Part of exercising that power is educating yourself about retirement plans and packages before you make financial decisions. This article discusses some basics about 401(k) savings plans.
What is a 401(k)?
If numbers are any indication, this plan is one of the most popular retirement savings vehicles today. There are about 50 million individual 401(k) accounts in the United States.
Originally, 401(k) designers envisioned a tax-deferment vehicle purely as a tax break that pushed tax liability to a future date when earnings were used. Today, it is part of a retirement income stream that includes personal savings, pension and Social Security disbursements.
A 401(k) plan is an employer-sponsored plan where workers choose to contribute through payroll deductions. The maximum annual contribution for 2013 is $17,500. Plans are portable, you can rollover the account into a new account without penalties if you change jobs.
There are three distinct benefits of using a 401(k) to save for retirement.
1. Convenience of automatic deposits.
2. Employers match a percentage of deposits — typically 3% to 6% of annual salary.
3. Tax is deferred until you withdraw the money after age 59½ or for a qualified hardship.
As with any retirement plan, there are some drawbacks as well. Just like with the Traditional IRA, if you withdraw money early, you’ll pay a 10% penalty-tax along with tax on earnings. Also, some employers don’t allow early withdrawal except for resignation or termination.
How is your investment managed?
People planning for a Christian retirement need to know how their investments are managed.
Employers typically contract with financial management companies to pool the funds into a basket of diverse stocks, bonds and mutual funds. Employees choose where to invest contributions from a list provided by their employer. Investments earn dividends, but there are many fees associated with a 401(k). Most fees are low — 1% to 5%; however some unscrupulous fund managers charge fees ranging from 15% to 50%. Some employers even negotiate a commission based on employee participation.

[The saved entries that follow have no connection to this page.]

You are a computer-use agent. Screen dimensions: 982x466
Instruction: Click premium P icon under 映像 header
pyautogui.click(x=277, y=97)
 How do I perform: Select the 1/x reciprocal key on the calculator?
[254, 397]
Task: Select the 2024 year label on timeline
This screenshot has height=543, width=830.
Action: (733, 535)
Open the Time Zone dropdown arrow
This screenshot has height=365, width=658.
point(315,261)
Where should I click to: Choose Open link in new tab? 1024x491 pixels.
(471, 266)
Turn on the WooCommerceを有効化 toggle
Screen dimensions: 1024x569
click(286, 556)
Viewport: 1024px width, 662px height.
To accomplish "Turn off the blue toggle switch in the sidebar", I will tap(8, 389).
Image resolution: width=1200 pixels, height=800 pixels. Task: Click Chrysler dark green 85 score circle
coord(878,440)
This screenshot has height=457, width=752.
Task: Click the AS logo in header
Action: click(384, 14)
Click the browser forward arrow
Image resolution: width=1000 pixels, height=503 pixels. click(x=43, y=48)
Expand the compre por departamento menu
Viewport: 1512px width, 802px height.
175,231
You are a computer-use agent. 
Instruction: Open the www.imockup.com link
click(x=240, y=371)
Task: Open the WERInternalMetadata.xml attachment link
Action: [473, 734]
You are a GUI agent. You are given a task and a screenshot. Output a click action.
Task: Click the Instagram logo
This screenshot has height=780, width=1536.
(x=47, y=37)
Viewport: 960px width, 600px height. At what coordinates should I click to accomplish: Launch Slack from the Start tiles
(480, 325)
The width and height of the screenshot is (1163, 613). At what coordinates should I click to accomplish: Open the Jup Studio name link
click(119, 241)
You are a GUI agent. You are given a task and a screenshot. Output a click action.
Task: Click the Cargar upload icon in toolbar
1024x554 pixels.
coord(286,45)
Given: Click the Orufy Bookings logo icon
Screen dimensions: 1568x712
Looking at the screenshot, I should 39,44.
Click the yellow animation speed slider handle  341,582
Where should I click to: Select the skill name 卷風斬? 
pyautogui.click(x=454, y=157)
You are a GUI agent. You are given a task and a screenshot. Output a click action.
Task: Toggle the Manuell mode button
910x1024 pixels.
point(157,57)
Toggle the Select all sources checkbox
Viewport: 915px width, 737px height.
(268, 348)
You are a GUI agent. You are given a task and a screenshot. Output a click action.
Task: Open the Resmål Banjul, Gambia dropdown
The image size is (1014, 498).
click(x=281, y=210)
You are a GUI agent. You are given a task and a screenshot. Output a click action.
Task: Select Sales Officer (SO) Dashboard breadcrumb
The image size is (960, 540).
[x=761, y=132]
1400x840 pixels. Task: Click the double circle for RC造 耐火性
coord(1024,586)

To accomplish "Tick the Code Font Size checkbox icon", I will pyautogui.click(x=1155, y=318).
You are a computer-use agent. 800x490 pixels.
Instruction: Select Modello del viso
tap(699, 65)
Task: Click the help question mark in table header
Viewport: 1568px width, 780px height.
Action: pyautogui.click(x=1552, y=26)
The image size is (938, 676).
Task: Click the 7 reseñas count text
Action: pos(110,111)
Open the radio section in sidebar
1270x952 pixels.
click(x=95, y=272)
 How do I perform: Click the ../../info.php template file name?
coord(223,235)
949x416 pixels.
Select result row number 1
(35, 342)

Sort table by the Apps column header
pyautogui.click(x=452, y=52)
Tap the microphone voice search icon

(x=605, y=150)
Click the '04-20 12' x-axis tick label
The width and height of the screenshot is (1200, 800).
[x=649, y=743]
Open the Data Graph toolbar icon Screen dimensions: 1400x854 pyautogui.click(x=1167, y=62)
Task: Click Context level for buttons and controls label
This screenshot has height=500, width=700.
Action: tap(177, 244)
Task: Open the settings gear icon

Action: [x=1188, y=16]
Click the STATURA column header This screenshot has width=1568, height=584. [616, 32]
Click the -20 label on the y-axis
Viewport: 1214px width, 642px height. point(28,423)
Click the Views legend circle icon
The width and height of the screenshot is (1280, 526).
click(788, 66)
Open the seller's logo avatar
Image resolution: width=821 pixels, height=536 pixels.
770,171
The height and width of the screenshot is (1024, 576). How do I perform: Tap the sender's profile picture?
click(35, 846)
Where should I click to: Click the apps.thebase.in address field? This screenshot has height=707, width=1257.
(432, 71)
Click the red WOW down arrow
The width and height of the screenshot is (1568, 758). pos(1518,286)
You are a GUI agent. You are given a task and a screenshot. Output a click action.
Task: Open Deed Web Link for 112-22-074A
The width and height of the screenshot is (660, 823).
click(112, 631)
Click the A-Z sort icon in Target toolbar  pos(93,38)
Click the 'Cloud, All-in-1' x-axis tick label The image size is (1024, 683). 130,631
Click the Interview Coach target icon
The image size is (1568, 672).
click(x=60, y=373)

Even a small fee can devour your savings. Take this example. Let’s assume John is 40-years old, has a 401(k) balance of $10,000 today, and plans to contribute $5,000 annually until he is 65. With an 8% assumed return on investment, and a 3% fee structure, John will have $272,499 when he is ready to retire. If the fee was only 1.5%, his nest egg would be $342,715 — a difference of $70, 216.
Managing Your Return on Investment
As with any investment, do your research before selecting individual stocks or bonds. Ask about fees and rates. Calculate your tolerance based on your age, job stability and financial situation. Working with a Christian financial counselor can help your assess your finances and establish a solid saving plan for your future.